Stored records
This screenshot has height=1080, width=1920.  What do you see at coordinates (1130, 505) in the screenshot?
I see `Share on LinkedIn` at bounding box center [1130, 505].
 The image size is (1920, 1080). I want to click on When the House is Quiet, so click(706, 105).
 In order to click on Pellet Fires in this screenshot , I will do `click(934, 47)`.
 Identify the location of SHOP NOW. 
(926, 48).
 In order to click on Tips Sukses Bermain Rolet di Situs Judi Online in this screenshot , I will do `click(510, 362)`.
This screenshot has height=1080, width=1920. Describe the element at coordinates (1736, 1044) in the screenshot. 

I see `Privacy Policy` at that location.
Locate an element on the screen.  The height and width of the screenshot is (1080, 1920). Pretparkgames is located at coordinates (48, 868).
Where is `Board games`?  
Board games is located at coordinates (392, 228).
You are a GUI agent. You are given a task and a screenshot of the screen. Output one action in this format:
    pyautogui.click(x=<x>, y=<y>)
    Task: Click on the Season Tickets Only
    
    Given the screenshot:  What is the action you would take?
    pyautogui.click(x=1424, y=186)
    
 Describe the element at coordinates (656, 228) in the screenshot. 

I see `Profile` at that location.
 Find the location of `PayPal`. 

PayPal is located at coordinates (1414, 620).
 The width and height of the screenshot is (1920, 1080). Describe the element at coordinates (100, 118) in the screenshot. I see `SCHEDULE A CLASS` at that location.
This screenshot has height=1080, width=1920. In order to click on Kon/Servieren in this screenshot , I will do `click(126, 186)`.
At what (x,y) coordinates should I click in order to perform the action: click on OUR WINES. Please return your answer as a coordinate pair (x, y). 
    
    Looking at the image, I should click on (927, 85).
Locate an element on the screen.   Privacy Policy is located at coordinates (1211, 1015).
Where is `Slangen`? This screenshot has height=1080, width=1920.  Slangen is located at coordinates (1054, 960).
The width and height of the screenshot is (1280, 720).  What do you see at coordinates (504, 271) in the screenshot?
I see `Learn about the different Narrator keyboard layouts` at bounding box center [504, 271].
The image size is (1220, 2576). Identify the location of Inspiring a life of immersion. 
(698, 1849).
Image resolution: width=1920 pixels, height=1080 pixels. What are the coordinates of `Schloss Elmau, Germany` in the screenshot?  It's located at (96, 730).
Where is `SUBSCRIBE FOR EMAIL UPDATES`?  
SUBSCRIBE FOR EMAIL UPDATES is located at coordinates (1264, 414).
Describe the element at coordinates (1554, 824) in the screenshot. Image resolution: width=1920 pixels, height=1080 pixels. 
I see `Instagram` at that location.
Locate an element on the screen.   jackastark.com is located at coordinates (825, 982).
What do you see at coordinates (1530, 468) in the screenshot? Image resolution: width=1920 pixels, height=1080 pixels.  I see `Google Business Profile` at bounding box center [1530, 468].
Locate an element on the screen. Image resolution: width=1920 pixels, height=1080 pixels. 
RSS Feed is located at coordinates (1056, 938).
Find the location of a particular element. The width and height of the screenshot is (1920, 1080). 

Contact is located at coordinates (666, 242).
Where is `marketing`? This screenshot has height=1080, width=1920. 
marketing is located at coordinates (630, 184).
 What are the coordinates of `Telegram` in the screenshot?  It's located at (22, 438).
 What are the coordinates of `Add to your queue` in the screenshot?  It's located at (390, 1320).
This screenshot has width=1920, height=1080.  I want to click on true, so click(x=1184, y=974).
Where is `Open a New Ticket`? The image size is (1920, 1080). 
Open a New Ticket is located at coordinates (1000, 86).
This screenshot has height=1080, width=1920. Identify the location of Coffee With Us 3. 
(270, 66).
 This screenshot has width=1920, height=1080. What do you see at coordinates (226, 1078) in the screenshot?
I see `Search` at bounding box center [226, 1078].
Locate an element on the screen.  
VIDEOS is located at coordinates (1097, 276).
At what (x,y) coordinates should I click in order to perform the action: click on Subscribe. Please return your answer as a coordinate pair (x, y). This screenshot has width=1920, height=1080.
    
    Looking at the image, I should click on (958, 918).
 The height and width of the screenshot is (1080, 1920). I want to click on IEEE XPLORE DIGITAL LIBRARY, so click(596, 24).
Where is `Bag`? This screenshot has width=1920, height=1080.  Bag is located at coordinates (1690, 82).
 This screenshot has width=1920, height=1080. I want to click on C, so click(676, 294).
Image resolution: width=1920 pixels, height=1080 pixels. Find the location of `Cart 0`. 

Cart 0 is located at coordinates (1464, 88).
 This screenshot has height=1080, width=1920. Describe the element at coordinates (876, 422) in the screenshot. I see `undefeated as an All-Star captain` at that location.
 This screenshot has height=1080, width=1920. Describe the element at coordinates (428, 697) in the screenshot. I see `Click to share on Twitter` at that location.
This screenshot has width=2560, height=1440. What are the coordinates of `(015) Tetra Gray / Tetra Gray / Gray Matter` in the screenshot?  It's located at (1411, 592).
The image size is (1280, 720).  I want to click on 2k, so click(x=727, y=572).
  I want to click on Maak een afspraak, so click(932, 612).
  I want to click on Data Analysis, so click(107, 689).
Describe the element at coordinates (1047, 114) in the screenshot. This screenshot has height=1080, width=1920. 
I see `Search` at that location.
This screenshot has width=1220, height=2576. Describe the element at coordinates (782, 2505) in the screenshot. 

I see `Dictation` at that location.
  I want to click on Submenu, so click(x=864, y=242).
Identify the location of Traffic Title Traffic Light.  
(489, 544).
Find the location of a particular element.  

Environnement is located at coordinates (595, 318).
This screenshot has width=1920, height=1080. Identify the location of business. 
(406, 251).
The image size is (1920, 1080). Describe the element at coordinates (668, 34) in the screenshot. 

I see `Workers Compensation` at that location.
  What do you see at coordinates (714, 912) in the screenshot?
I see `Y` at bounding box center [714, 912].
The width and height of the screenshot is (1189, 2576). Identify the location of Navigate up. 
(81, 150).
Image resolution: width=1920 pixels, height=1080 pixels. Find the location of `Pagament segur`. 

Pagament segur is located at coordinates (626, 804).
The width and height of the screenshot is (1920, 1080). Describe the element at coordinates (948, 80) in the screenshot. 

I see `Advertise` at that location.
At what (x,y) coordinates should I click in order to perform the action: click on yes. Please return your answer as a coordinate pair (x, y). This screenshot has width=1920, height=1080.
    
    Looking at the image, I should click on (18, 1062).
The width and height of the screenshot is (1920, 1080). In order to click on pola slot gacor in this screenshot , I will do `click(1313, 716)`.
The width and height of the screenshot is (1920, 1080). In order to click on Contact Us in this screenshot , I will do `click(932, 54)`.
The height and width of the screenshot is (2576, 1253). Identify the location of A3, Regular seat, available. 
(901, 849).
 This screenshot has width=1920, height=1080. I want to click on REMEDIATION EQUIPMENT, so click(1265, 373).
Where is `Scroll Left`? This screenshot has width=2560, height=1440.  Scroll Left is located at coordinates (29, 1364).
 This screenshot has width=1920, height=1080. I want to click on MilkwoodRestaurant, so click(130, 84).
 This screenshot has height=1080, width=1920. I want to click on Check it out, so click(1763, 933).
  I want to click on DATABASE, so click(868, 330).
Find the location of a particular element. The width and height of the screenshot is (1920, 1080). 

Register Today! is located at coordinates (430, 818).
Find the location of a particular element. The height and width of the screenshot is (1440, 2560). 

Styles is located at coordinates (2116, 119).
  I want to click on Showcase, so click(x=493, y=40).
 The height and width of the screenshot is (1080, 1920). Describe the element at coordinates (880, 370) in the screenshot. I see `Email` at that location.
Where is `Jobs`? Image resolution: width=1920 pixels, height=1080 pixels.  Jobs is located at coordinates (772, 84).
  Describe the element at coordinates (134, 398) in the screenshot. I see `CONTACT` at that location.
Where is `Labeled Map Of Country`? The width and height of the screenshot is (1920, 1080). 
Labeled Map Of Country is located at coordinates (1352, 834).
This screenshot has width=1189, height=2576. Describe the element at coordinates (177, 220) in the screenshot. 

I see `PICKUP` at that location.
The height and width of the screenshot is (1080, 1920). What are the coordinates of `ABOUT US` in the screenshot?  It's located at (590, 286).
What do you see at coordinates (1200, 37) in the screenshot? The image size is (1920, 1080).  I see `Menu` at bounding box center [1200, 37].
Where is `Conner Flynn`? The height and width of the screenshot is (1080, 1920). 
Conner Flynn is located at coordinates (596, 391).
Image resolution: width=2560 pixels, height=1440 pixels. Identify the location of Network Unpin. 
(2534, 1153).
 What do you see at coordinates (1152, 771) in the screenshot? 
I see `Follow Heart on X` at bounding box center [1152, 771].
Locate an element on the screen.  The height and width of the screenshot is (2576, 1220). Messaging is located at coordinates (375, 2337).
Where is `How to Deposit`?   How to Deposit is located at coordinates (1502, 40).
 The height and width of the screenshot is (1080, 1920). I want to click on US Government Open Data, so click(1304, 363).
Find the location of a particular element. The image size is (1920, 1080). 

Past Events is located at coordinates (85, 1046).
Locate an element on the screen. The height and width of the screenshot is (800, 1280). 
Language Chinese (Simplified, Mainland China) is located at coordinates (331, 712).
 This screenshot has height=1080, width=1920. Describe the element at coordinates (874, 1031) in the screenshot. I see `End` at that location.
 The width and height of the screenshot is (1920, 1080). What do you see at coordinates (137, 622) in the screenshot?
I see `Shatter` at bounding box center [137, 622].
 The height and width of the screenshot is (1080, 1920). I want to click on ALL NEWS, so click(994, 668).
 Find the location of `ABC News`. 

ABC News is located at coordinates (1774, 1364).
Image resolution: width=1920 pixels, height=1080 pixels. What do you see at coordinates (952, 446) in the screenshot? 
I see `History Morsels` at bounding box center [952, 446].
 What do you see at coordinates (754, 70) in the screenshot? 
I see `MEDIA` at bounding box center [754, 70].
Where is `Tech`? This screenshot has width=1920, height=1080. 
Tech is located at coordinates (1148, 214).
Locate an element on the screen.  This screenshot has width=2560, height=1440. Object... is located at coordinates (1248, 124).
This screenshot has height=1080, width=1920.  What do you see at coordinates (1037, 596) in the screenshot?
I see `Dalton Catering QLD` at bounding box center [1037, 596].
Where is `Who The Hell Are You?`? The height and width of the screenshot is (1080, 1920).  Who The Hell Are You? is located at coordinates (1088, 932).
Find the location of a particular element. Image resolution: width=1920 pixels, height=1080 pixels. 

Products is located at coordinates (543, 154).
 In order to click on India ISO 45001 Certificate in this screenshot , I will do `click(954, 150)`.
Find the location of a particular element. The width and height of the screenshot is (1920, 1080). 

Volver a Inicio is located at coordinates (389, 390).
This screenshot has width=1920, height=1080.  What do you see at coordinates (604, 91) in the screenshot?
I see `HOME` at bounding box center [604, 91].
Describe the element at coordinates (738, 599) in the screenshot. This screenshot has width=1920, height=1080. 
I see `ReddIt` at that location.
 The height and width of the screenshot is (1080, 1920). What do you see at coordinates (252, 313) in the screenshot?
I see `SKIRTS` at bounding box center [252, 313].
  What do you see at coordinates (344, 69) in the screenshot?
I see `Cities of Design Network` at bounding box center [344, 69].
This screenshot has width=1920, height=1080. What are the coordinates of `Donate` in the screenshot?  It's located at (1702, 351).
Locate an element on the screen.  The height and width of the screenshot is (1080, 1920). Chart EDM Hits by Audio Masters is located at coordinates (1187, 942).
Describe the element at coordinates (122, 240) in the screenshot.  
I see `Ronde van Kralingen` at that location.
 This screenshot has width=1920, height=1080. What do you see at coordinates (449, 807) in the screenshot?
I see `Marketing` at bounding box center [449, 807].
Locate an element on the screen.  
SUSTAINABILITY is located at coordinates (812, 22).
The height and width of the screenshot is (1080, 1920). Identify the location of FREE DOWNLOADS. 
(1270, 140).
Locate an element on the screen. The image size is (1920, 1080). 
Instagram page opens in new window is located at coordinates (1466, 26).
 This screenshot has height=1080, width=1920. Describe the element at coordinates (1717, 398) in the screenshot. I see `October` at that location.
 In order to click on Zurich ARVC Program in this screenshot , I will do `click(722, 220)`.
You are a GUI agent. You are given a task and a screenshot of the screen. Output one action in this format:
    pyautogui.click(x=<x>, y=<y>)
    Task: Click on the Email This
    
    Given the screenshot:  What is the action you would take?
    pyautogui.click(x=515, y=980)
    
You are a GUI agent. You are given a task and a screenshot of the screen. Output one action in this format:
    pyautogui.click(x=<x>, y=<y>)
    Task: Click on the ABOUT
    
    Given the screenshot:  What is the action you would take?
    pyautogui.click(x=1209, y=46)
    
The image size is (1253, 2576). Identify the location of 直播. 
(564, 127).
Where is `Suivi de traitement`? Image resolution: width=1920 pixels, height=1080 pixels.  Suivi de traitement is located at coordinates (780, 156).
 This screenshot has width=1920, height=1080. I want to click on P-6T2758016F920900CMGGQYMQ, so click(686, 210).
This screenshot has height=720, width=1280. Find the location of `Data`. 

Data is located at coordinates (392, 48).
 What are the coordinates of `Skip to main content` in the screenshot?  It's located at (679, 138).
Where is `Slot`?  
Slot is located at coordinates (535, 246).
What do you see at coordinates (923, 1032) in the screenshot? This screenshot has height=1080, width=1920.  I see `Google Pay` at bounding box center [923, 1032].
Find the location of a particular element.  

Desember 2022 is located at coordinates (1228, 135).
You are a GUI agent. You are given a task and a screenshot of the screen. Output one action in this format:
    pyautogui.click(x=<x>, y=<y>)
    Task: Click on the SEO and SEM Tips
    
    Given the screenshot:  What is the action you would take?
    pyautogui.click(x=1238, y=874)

Problem details |
Can you copy the records from the line with "What do you see at coordinates (344, 69)" up to and including the line with "SUSTAINABILITY is located", changing "element" to "item" and leaving everything else as it is?

Result below |
  What do you see at coordinates (344, 69) in the screenshot?
I see `Cities of Design Network` at bounding box center [344, 69].
This screenshot has width=1920, height=1080. What are the coordinates of `Donate` in the screenshot?  It's located at (1702, 351).
Locate an item on the screen.  The height and width of the screenshot is (1080, 1920). Chart EDM Hits by Audio Masters is located at coordinates (1187, 942).
Describe the item at coordinates (122, 240) in the screenshot.  
I see `Ronde van Kralingen` at that location.
 This screenshot has width=1920, height=1080. What do you see at coordinates (449, 807) in the screenshot?
I see `Marketing` at bounding box center [449, 807].
Locate an item on the screen.  
SUSTAINABILITY is located at coordinates (812, 22).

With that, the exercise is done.